Shipping entities should determine the accounting treatment of any such changes in the contracts, as either a modification, or negative variable lease payments, or a combination of the two.

For example, changes in payments required under the contract’s initial terms (or required by laws or regulation) might result in negative variable lease payment treatment. In making this assessment, careful evaluation of the terms of the relevant agreements and of the applicable laws is required. Adequate disclosure of any significant judgements should be made.

Lease amendments might impact lease income recognition for concessions granted to customers. However, shipping entities might also enter into ‘charter-in, charter-out’ agreements, and so they might also be impacted as lessees.

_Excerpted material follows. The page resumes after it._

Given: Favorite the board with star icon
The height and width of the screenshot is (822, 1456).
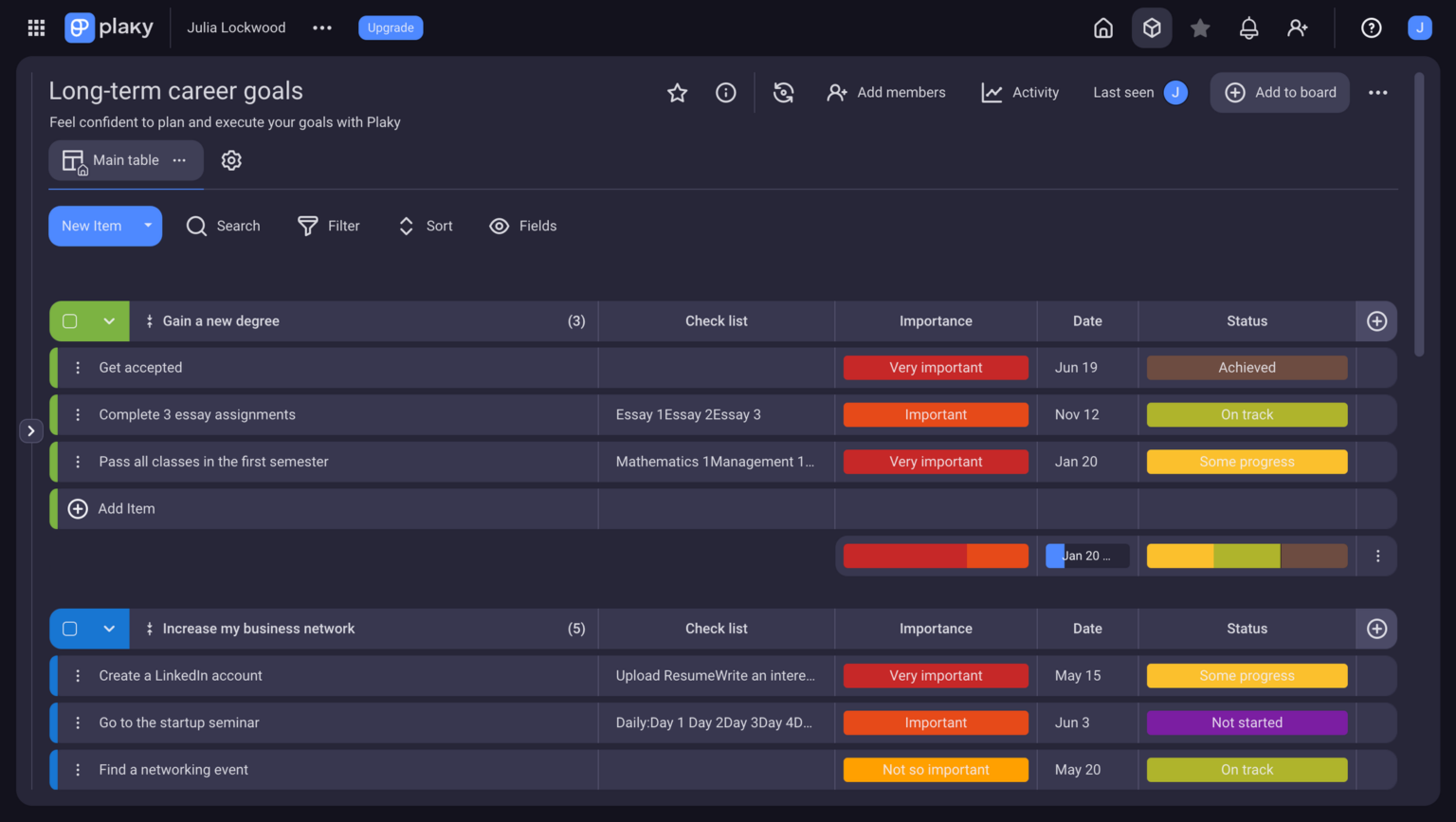Looking at the screenshot, I should point(677,92).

On 24 April 2020, the IASB issued proposed amendments to IFRS 16 that would provide lessees (but not lessors) with a practical expedient to elect not to treat certain rent concessions that are a direct consequence of the COVID-19 pandemic as a lease modification. Entities should monitor progress on this project, which is expected to be completed in the near term.

Demurrage revenue

Recognition of revenue in relation to demurrage is an area that usually involves significant estimates. IFRS 15 requires variable consideration to be included in the transaction price only when it is highly probable that it will be due and that it will not subsequently result in a significant reversal.

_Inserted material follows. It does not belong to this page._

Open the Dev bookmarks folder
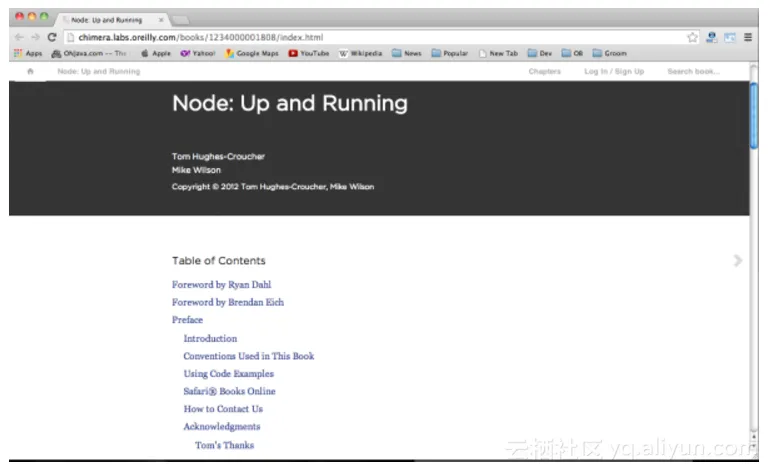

Many countries have imposed lockdown and restriction of movement, causing disruption in the supply chain. Even where ports remain open, they usually operate with reduced workforce.

The situation creates significant delays and congestion of cargo, and shipping entities will likely be required to use estimates to a greater extent in order to determine demurrage revenue. In making these estimates, management should consider all facts and circumstances and carefully evaluate the relevant terms in the agreements, including force majeure clauses.

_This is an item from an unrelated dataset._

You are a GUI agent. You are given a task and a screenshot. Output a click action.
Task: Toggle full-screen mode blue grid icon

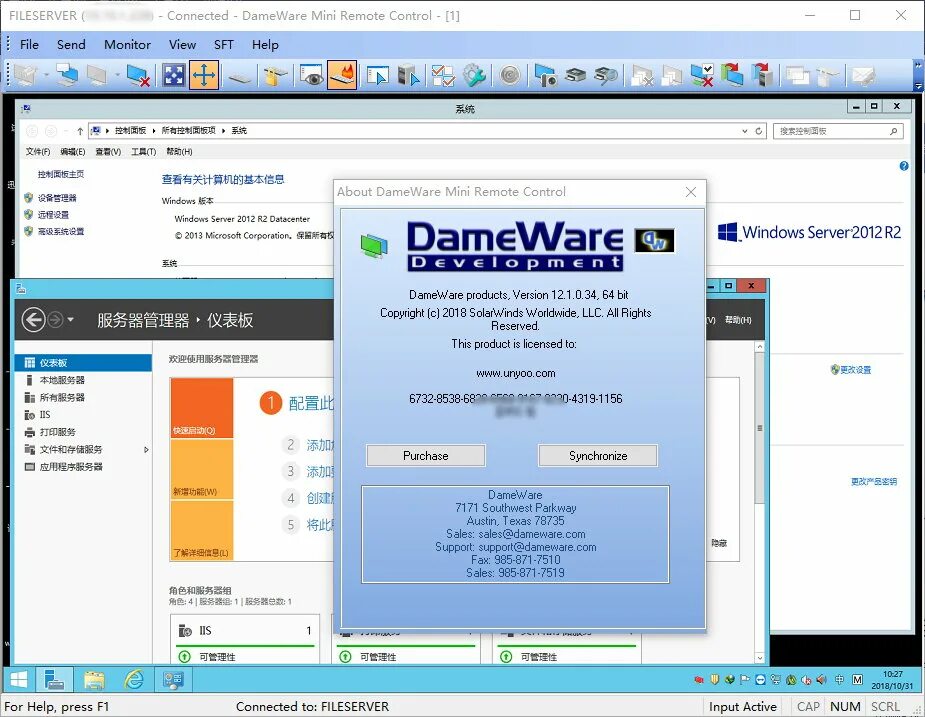pos(171,75)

Shipping entities are expected to provide adequate disclosures in their financial statements in relation to such significant estimates.

Force majeure clauses

Entities in the shipping industry often have contracts which contain force majeure clauses, which can relieve parties of all or certain obligations in a contract in the case of serious unforeseen circumstances beyond the control of the parties to the contract.

Entities should seek to understand the scope of such clauses in their contracts, and how these might apply in the relevant legal jurisdiction. Such clauses could, for example, impact charter hire agreements or agreements for the construction of vessels.

In some cases, significant judgement and legal advice might be required to interpret such clauses. Where such clauses are triggered, the impact on revenue/lease income recognition, expenses and provisions due to possible legal disputes with charterers, yards or ports will need to be considered. Entities will need to carefully consider what disclosures about estimates and judgements are required in such circumstances.